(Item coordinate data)
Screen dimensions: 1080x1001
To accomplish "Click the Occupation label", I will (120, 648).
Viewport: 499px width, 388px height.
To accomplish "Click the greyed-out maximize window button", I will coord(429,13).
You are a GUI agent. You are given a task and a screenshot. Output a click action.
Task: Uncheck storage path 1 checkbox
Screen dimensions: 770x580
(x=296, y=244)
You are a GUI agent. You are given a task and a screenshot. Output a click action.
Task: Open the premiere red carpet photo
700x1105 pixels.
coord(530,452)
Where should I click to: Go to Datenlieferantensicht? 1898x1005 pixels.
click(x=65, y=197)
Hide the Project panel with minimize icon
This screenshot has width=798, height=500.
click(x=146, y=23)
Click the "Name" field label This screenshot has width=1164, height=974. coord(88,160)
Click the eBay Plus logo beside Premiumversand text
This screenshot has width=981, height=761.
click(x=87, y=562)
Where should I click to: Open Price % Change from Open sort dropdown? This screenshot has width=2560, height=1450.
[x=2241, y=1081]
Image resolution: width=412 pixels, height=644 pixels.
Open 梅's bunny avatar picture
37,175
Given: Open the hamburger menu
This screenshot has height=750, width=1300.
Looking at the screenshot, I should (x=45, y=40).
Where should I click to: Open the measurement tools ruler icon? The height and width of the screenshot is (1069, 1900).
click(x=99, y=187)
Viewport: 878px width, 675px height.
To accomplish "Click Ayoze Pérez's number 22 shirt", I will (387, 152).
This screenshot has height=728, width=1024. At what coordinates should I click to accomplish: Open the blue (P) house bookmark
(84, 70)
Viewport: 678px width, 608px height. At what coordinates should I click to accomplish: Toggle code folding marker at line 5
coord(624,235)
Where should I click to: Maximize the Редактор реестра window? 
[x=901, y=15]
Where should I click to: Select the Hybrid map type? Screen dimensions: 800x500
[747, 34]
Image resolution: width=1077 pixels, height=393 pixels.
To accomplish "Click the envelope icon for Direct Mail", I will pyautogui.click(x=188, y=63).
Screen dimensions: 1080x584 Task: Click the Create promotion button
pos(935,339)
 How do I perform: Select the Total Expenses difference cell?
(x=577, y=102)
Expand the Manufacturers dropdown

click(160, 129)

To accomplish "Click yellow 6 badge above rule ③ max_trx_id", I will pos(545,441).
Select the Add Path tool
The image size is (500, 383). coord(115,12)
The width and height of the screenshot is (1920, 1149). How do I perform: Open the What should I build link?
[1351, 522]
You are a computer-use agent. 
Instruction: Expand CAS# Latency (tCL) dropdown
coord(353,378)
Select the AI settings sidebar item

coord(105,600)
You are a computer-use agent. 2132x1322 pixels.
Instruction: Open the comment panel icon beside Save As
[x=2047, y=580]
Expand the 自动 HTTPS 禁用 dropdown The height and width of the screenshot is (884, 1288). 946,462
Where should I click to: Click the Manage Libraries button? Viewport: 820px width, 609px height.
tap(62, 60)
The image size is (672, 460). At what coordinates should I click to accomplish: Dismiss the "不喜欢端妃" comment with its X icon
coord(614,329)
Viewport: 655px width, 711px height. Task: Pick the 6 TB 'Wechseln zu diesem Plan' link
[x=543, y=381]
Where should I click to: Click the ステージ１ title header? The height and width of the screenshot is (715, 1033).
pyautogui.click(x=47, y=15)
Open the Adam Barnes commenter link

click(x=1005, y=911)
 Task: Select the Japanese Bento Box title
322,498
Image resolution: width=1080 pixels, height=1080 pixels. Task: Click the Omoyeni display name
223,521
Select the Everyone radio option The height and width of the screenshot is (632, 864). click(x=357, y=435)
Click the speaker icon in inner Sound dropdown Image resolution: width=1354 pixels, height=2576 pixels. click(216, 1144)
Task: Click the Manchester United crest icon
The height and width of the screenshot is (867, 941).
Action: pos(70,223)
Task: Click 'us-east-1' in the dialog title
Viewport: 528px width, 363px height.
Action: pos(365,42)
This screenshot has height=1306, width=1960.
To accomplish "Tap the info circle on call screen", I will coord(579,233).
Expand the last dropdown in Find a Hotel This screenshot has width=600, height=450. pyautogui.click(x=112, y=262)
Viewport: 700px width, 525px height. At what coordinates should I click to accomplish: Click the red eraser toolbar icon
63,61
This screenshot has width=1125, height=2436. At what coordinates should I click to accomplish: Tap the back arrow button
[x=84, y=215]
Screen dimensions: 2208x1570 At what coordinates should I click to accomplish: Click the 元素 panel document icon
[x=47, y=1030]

— Short task —
Format every line of the material above as a numbered list, omitting blank lines.

— Task output —
1. Screen dimensions: 1080x1001
2. To accomplish "Click the Occupation label", I will (120, 648).
3. Viewport: 499px width, 388px height.
4. To accomplish "Click the greyed-out maximize window button", I will coord(429,13).
5. You are a GUI agent. You are given a task and a screenshot. Output a click action.
6. Task: Uncheck storage path 1 checkbox
7. Screen dimensions: 770x580
8. (x=296, y=244)
9. You are a GUI agent. You are given a task and a screenshot. Output a click action.
10. Task: Open the premiere red carpet photo
11. 700x1105 pixels.
12. coord(530,452)
13. Where should I click to: Go to Datenlieferantensicht? 1898x1005 pixels.
14. click(x=65, y=197)
15. Hide the Project panel with minimize icon
16. This screenshot has width=798, height=500.
17. click(x=146, y=23)
18. Click the "Name" field label This screenshot has width=1164, height=974. coord(88,160)
19. Click the eBay Plus logo beside Premiumversand text
20. This screenshot has width=981, height=761.
21. click(x=87, y=562)
22. Where should I click to: Open Price % Change from Open sort dropdown? This screenshot has width=2560, height=1450.
23. [x=2241, y=1081]
24. Image resolution: width=412 pixels, height=644 pixels.
25. Open 梅's bunny avatar picture
26. 37,175
27. Given: Open the hamburger menu
28. This screenshot has height=750, width=1300.
29. Looking at the screenshot, I should (x=45, y=40).
30. Where should I click to: Open the measurement tools ruler icon? The height and width of the screenshot is (1069, 1900).
31. click(x=99, y=187)
32. Viewport: 878px width, 675px height.
33. To accomplish "Click Ayoze Pérez's number 22 shirt", I will (387, 152).
34. This screenshot has height=728, width=1024. At what coordinates should I click to accomplish: Open the blue (P) house bookmark
35. (84, 70)
36. Viewport: 678px width, 608px height. At what coordinates should I click to accomplish: Toggle code folding marker at line 5
37. coord(624,235)
38. Where should I click to: Maximize the Редактор реестра window? 
39. [x=901, y=15]
40. Where should I click to: Select the Hybrid map type? Screen dimensions: 800x500
41. [747, 34]
42. Image resolution: width=1077 pixels, height=393 pixels.
43. To accomplish "Click the envelope icon for Direct Mail", I will pyautogui.click(x=188, y=63).
44. Screen dimensions: 1080x584 Task: Click the Create promotion button
45. pos(935,339)
46.  How do I perform: Select the Total Expenses difference cell?
47. (x=577, y=102)
48. Expand the Manufacturers dropdown
49. click(160, 129)
50. To accomplish "Click yellow 6 badge above rule ③ max_trx_id", I will pos(545,441).
51. Select the Add Path tool
52. The image size is (500, 383). coord(115,12)
53. The width and height of the screenshot is (1920, 1149). How do I perform: Open the What should I build link?
54. [1351, 522]
55. You are a computer-use agent. 
56. Instruction: Expand CAS# Latency (tCL) dropdown
57. coord(353,378)
58. Select the AI settings sidebar item
59. coord(105,600)
60. You are a computer-use agent. 2132x1322 pixels.
61. Instruction: Open the comment panel icon beside Save As
62. [x=2047, y=580]
63. Expand the 自动 HTTPS 禁用 dropdown The height and width of the screenshot is (884, 1288). 946,462
64. Where should I click to: Click the Manage Libraries button? Viewport: 820px width, 609px height.
65. tap(62, 60)
66. The image size is (672, 460). At what coordinates should I click to accomplish: Dismiss the "不喜欢端妃" comment with its X icon
67. coord(614,329)
68. Viewport: 655px width, 711px height. Task: Pick the 6 TB 'Wechseln zu diesem Plan' link
69. [x=543, y=381]
70. Where should I click to: Click the ステージ１ title header? The height and width of the screenshot is (715, 1033).
71. pyautogui.click(x=47, y=15)
72. Open the Adam Barnes commenter link
73. click(x=1005, y=911)
74.  Task: Select the Japanese Bento Box title
75. 322,498
76. Image resolution: width=1080 pixels, height=1080 pixels. Task: Click the Omoyeni display name
77. 223,521
78. Select the Everyone radio option The height and width of the screenshot is (632, 864). click(x=357, y=435)
79. Click the speaker icon in inner Sound dropdown Image resolution: width=1354 pixels, height=2576 pixels. click(216, 1144)
80. Task: Click the Manchester United crest icon
81. The height and width of the screenshot is (867, 941).
82. Action: pos(70,223)
83. Task: Click 'us-east-1' in the dialog title
84. Viewport: 528px width, 363px height.
85. Action: pos(365,42)
86. This screenshot has height=1306, width=1960.
87. To accomplish "Tap the info circle on call screen", I will coord(579,233).
88. Expand the last dropdown in Find a Hotel This screenshot has width=600, height=450. pyautogui.click(x=112, y=262)
89. Viewport: 700px width, 525px height. At what coordinates should I click to accomplish: Click the red eraser toolbar icon
90. 63,61
91. This screenshot has width=1125, height=2436. At what coordinates should I click to accomplish: Tap the back arrow button
92. [x=84, y=215]
93. Screen dimensions: 2208x1570 At what coordinates should I click to accomplish: Click the 元素 panel document icon
94. [x=47, y=1030]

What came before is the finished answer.